**PASSAGE SHOWN:**
[Start of Attachment]
Monday 15 October 2018

Obituary: Roger Bannister

Medical student's sub-four-minute mile assured him a place in the pantheon of sporting greats, writes Oliver Brown

MILESTONE: Roger Bannister breaks the four-minute barrier on May 6, 1954. Photo: AP
MILESTONE: Roger Bannister breaks the four-minute barrier on May 6, 1954. Photo: AP

A Frenchman once asked Roger Bannister's wife, Moyra, how the runner could be sure, in his quest to run the first sub-four-minute mile, that his heart would not burst. Such views were far from outlandish.

Bannister, a medical man to his core, who died on March 3, aged 88, was well-appraised of murmurs that the very attempt could put the body under inconceivable strain. John Landy, his Australian rival and later the Governor-General of Victoria, joked that there was a "cement wall" protecting the mark. The Daily Telegraph famously described it "sport's greatest goal, as elusive and unattainable as Everest".

By 1953, Everest itself had been chalked off the pinnacles of human endeavour, thanks to Sir Edmund Hillary and Tenzing Norgay. But the four-minute mile continued to exert its near-mythic fascination.

As far back as 1770, a London costermonger called James Parrott, believed to have earned no more than 50 guineas a year selling fruit and vegetables from a barrow, had been credited with the feat.

With a 15-guinea wager that he could not complete a mile in under four and a half minutes, he lined up at the Charterhouse Wall, turned on to the flat expanse of Old Street, and ran for all he was worth until he reached the gates of Shoreditch Church. The time? "Four minutes," said The Sporting Magazine, unambiguously. Those who came after, not least Bannister himself, dismissed the story as apocryphal.
[End of Attachment]
**DATA BLOCK:**
[Start of Attachment]
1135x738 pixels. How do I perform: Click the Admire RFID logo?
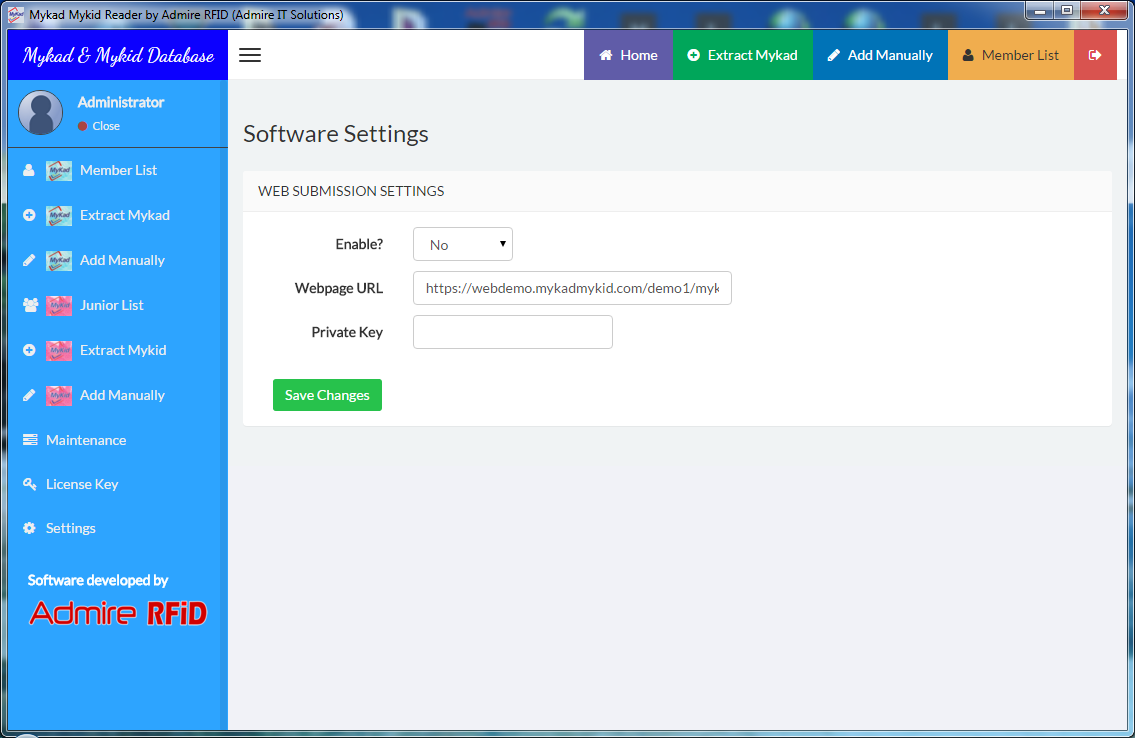click(x=118, y=612)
[End of Attachment]
**TASK OBJECTIVE:**
Continue the Roger Bannister obituary from its last sentence.

**ANSWER BOX:**
Come the early 20th Century, the four-minute barrier had assumed such vast dimensions in the popular imagination that any claim to have breached it needed verifying with the latest measuring devices - and not, as in Parrott's day, a few agricultural chains.

By tiny increments, athletes were coming closer to crossing a sporting Rubicon.

Walter George's effort of 4min 12.75 seconds in 1886 stood for a remarkable 37 years, before the great Paavo Nurmi and France's Jules Ladoumegue left track and field's most tantalising target a mere nine seconds away.

With the quality of outdoor tracks fast improving, the symmetry of such an achievement - four laps, four quarter-miles, four minutes - became captivating.

Bannister was one of those smitten, especially once his running idol, Sydney Wooderson, took the world's-best time down to 4min 6.4sec just before the outbreak of war. Still, it was Landy who looked best placed to be the trailblazer, running four separate races in Australia close to 4min 2sec.

By the time Landy announced, early in 1954 that he would spend the summer months in Finland, where Nurmi had helped create such a rich middle-distance tradition, Bannister understood that he had limited time to pounce.

He regarded the task with a cool scientific detachment.

Given his clinical studies at Exeter College, Oxford, Bannister had no time for anyone depicting the four-minute mile as a lethal enterprise, beyond the limits of what the human heart and lungs could tolerate.

"There was no logic in my mind that if you could run a mile in 4min 1.25sec, you couldn't run it in 3:59. I knew enough medicine and physiology to realise that it wasn't a physical barrier. Instead, it had become a psychological one." Even though the 1500m, roughly 120 yards short of a mile, had been incorporated into international athletics, it was the mile proper where the legends dwelt, signifying as it did the perfect blend of speed and endurance.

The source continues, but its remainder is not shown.